*What needs to be done:* Give everything in the material from the line containing "Structure (247, 2289)" down to the line containing "Jack Daniels Charcoal", both included, as a numbered list with blank lines omitted.

Entries for finding text and elements
►

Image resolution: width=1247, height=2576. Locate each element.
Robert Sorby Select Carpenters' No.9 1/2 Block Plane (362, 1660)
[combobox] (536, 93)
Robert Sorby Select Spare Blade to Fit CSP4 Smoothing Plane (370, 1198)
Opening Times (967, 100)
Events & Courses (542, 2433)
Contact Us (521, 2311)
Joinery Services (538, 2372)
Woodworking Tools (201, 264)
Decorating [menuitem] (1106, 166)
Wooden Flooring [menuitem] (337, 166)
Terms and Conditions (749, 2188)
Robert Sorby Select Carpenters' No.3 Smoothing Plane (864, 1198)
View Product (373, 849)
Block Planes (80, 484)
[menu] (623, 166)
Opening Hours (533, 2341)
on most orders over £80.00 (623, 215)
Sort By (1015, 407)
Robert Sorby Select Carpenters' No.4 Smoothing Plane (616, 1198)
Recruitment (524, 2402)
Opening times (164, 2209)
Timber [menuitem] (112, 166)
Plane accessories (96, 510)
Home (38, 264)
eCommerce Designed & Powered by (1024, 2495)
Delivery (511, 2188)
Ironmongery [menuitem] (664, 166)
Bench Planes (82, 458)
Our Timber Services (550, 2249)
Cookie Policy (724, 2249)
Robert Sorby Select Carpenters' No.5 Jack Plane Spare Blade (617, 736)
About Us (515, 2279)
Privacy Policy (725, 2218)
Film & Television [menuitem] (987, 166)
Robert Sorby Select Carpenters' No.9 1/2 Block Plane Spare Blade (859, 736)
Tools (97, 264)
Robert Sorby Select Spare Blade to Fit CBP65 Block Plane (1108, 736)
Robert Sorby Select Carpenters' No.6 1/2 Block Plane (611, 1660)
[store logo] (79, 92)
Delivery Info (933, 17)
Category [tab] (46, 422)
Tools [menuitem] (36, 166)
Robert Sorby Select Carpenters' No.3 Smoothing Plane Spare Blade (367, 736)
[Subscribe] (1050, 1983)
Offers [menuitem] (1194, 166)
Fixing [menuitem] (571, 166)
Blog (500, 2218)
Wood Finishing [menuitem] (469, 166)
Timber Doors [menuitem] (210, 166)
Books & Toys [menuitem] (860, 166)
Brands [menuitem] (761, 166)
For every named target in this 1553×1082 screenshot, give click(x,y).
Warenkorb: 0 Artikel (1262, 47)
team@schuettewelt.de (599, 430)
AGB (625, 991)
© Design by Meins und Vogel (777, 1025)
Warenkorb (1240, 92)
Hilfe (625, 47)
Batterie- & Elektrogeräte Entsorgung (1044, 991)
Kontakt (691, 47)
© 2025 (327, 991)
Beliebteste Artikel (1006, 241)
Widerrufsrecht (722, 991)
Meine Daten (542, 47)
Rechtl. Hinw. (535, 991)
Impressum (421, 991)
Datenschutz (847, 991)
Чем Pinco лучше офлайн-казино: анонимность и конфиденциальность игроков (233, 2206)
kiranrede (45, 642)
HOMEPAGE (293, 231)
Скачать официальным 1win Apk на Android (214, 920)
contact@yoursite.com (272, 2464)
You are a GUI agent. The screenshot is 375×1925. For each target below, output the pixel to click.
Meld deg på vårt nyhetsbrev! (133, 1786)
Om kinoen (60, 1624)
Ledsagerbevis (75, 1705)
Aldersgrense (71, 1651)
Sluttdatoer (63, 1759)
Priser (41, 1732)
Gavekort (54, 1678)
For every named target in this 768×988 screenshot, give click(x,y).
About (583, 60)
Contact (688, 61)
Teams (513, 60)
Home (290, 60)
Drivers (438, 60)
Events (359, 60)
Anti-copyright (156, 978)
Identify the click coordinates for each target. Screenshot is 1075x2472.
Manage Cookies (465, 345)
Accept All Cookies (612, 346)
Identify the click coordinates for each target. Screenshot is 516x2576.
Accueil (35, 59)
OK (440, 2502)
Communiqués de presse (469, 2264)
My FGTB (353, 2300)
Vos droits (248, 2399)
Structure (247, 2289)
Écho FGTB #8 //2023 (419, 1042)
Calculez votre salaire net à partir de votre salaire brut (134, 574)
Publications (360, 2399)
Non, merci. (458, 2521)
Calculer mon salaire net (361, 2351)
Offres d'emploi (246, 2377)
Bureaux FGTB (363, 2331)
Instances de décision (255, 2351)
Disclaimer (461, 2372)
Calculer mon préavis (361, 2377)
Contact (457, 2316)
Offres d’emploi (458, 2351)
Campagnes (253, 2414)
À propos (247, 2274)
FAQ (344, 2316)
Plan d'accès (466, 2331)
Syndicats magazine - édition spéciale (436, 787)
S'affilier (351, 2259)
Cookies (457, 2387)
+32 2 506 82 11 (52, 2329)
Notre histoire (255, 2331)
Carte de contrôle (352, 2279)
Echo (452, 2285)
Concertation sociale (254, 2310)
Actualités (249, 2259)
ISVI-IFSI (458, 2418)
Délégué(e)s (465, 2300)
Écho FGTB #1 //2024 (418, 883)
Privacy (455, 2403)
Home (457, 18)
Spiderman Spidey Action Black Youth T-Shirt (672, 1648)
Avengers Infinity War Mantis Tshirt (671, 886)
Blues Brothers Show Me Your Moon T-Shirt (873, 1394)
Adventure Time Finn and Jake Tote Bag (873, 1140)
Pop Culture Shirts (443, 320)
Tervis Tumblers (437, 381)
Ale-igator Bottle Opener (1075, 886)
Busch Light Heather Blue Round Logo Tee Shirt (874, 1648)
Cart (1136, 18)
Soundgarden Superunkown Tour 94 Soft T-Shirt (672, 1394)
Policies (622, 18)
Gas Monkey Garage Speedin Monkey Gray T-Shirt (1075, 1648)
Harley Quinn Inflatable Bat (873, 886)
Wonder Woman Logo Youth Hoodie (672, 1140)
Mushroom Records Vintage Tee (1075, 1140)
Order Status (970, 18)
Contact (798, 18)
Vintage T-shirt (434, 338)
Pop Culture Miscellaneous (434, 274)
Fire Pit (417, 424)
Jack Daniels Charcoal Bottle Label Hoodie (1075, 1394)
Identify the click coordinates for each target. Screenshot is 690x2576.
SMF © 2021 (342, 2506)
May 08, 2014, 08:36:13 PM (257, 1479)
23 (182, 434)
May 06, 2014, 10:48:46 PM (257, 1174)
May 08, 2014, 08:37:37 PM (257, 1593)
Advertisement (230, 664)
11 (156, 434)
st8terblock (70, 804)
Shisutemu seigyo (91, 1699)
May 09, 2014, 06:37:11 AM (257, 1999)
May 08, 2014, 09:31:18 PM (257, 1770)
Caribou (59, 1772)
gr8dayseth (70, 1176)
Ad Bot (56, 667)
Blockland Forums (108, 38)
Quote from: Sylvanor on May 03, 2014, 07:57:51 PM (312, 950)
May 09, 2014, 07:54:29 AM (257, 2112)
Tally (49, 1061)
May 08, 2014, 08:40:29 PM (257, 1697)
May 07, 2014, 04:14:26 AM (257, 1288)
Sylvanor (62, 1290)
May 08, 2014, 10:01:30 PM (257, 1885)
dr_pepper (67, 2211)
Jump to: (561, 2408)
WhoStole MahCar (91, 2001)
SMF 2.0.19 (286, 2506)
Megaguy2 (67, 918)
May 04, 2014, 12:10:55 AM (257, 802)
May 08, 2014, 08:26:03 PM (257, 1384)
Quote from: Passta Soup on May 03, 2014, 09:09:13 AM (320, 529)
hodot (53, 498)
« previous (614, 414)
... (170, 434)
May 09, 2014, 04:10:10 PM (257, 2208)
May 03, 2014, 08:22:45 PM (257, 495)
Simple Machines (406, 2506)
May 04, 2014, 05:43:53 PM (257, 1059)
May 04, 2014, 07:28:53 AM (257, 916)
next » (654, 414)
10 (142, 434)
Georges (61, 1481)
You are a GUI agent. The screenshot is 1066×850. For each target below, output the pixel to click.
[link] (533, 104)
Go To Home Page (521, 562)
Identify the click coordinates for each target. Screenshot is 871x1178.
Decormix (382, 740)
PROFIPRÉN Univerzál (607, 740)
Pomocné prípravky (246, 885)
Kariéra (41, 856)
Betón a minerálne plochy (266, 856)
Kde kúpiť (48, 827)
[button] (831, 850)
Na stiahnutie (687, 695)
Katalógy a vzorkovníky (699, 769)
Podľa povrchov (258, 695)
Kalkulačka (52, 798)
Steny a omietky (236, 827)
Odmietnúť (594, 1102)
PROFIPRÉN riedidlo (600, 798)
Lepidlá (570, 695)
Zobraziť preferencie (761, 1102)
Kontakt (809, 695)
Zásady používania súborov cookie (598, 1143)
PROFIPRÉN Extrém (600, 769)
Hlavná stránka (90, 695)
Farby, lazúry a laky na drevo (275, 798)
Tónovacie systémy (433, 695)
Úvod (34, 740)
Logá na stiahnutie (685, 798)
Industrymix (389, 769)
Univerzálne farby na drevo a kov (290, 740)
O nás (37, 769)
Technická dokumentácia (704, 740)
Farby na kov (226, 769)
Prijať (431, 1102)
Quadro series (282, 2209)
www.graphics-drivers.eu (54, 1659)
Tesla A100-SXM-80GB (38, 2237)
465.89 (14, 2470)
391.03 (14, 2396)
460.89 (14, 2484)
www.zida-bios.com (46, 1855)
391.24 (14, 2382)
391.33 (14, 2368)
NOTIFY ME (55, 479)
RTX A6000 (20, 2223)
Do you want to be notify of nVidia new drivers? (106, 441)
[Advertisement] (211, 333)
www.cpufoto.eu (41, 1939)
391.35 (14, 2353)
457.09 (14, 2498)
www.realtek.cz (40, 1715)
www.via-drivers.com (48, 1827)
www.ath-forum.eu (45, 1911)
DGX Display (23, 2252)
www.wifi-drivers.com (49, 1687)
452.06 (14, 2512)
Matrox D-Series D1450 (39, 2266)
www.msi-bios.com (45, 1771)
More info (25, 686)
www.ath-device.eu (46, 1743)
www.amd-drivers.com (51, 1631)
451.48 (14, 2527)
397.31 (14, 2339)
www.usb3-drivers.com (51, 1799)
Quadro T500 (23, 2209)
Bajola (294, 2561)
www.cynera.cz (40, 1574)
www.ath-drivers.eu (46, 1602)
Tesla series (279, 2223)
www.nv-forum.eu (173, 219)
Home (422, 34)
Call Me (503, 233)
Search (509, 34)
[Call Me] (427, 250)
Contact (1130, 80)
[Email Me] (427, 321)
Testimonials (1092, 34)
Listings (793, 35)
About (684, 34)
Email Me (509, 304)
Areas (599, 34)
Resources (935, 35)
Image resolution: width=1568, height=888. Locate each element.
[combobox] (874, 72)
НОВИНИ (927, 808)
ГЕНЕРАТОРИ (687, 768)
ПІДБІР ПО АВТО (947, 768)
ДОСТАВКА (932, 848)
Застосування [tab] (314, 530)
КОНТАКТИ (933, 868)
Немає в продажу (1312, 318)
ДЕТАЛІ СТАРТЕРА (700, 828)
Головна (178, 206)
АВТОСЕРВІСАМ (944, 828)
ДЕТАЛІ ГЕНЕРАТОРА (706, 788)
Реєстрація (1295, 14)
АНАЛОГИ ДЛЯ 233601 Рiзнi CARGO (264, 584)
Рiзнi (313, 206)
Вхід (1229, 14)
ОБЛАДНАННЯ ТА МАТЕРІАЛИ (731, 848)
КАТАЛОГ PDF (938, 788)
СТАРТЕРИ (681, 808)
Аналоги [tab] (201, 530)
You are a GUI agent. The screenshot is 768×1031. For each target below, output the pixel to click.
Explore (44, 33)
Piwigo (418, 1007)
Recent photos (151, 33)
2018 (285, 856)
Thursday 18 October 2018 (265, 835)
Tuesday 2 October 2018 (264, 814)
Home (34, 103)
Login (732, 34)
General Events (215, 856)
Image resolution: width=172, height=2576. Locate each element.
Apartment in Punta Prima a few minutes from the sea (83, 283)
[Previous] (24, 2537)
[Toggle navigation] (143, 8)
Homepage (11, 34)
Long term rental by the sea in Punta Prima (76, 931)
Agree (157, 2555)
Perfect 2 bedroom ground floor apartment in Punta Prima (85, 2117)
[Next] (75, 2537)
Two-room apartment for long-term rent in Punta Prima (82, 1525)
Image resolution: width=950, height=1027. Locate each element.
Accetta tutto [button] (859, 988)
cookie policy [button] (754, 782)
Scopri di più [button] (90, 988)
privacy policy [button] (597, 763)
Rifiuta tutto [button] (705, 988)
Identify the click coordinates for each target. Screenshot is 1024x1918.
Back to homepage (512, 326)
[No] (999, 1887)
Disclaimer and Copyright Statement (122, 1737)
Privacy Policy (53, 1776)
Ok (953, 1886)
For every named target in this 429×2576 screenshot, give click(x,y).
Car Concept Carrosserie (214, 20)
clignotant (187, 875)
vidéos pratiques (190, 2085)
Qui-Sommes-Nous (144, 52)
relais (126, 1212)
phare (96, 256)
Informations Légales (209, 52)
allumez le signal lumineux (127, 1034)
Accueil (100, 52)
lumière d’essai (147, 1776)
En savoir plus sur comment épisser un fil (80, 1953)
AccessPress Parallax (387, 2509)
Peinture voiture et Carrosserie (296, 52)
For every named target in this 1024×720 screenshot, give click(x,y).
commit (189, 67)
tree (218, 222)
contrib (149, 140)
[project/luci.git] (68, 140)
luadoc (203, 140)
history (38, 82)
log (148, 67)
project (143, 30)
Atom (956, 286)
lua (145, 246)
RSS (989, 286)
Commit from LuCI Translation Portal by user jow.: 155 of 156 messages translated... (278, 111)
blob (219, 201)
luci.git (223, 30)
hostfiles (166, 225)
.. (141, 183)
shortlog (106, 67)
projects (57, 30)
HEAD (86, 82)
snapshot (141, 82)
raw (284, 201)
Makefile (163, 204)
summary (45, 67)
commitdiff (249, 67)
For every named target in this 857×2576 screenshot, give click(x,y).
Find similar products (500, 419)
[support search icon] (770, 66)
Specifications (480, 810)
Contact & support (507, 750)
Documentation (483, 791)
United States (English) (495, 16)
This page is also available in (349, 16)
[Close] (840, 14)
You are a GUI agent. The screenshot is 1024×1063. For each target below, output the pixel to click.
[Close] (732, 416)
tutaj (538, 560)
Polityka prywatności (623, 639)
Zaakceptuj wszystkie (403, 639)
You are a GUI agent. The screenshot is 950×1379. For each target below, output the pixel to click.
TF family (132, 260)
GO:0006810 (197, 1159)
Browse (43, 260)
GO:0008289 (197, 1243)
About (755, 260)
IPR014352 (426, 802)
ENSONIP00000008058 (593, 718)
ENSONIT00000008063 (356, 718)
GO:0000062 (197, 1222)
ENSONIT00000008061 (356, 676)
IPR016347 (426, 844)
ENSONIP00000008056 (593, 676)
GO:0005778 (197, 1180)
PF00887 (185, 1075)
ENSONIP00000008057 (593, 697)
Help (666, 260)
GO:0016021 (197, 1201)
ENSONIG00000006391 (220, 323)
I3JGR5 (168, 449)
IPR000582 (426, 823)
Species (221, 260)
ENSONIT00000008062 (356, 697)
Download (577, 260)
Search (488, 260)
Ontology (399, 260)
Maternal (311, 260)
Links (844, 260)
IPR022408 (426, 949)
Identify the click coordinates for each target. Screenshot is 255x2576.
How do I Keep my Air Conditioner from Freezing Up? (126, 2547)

◄

*Reply to the exercise:*
1. Structure (247, 2289)
2. Écho FGTB #8 //2023 (419, 1042)
3. Calculez votre salaire net à partir de votre salaire brut (134, 574)
4. Publications (360, 2399)
5. Non, merci. (458, 2521)
6. Calculer mon salaire net (361, 2351)
7. Offres d'emploi (246, 2377)
8. Bureaux FGTB (363, 2331)
9. Instances de décision (255, 2351)
10. Disclaimer (461, 2372)
11. Calculer mon préavis (361, 2377)
12. Contact (457, 2316)
13. Offres d’emploi (458, 2351)
14. Campagnes (253, 2414)
15. À propos (247, 2274)
16. FAQ (344, 2316)
17. Plan d'accès (466, 2331)
18. Syndicats magazine - édition spéciale (436, 787)
19. S'affilier (351, 2259)
20. Cookies (457, 2387)
21. +32 2 506 82 11 (52, 2329)
22. Notre histoire (255, 2331)
23. Carte de contrôle (352, 2279)
24. Echo (452, 2285)
25. Concertation sociale (254, 2310)
26. Actualités (249, 2259)
27. ISVI-IFSI (458, 2418)
28. Délégué(e)s (465, 2300)
29. Écho FGTB #1 //2024 (418, 883)
30. Privacy (455, 2403)
31. Home (457, 18)
32. Spiderman Spidey Action Black Youth T-Shirt (672, 1648)
33. Avengers Infinity War Mantis Tshirt (671, 886)
34. Blues Brothers Show Me Your Moon T-Shirt (873, 1394)
35. Adventure Time Finn and Jake Tote Bag (873, 1140)
36. Pop Culture Shirts (443, 320)
37. Tervis Tumblers (437, 381)
38. Ale-igator Bottle Opener (1075, 886)
39. Busch Light Heather Blue Round Logo Tee Shirt (874, 1648)
40. Cart (1136, 18)
41. Soundgarden Superunkown Tour 94 Soft T-Shirt (672, 1394)
42. Policies (622, 18)
43. Gas Monkey Garage Speedin Monkey Gray T-Shirt (1075, 1648)
44. Harley Quinn Inflatable Bat (873, 886)
45. Wonder Woman Logo Youth Hoodie (672, 1140)
46. Mushroom Records Vintage Tee (1075, 1140)
47. Order Status (970, 18)
48. Contact (798, 18)
49. Vintage T-shirt (434, 338)
50. Pop Culture Miscellaneous (434, 274)
51. Fire Pit (417, 424)
52. Jack Daniels Charcoal Bottle Label Hoodie (1075, 1394)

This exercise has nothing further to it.